AVAILABLE DATA ->
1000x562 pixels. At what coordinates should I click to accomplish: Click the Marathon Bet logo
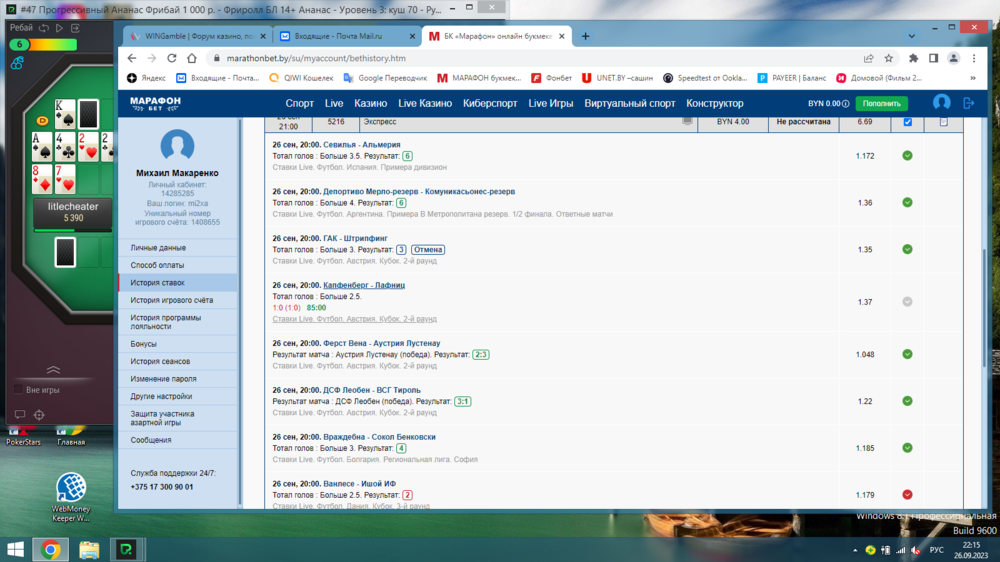pos(155,103)
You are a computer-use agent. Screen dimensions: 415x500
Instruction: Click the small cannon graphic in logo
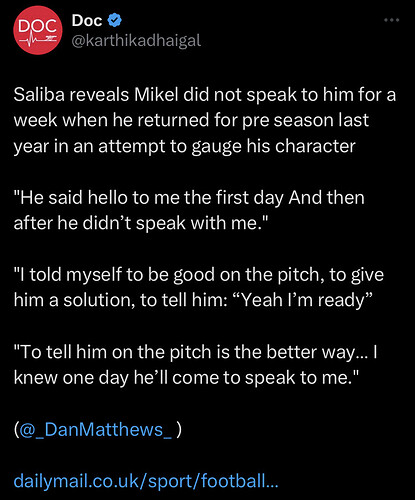[x=51, y=38]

WORK REQUIRED -> Nothing but the pictures is to be left out; the rest of the listing should be copied exactly.

TASK ANSWER ->
1000x562 pixels. At what coordinates should I click to accomplish: Click the Marathon Bet logo
pos(155,103)
You are a computer-use agent. Screen dimensions: 415x500
Instruction: Click the small cannon graphic in logo
[x=51, y=38]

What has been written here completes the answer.